I think back to my Confirmation and remember the prayer, the bishop anointing me with chrism, and then remember re-teaching a man at the Shattuck Hospital the “Our Father.” The middle-aged man, we’ll call him “Joe,” had literally drank his life away. Needing a liver transplant, but unable to get on the list because of his alcoholism, Joe was a doomed man. Before dying, however, he wanted to relearn the Our Father and make peace with his estranged wife and kids. Joe couldn’t do more than repeat the first two lines, “Our Father, who art in heaven,” because of the toll alcohol had taken on his short-term memory. But he did reconcile with his family: Our Father who art in heaven!
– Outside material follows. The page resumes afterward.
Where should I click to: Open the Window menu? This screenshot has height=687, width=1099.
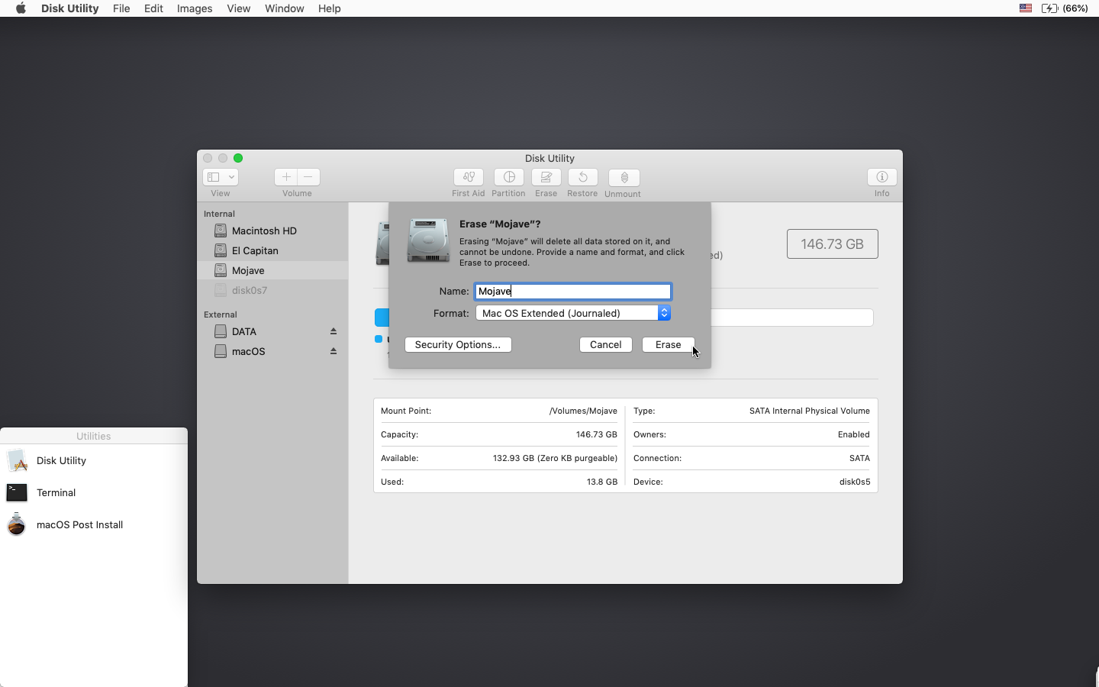[x=285, y=8]
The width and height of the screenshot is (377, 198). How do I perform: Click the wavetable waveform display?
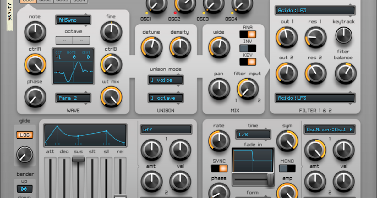pyautogui.click(x=73, y=66)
I think back to my Confirmation and remember not feeling anything: wondering when the flashing lines and music from the sky would start. And then, many years later, walking out of my solemn profession, heart bursting with joy, wondering just what started me on an incredible journey.
I can’t prove that Confirmation put me on the path to these events in my life. What I do know, however, is that I missed the greatest game in Mets history, but I wouldn’t have missed any reading at my brother’s Confirmation, teaching a dying man the Our Father, or being a friar for the world.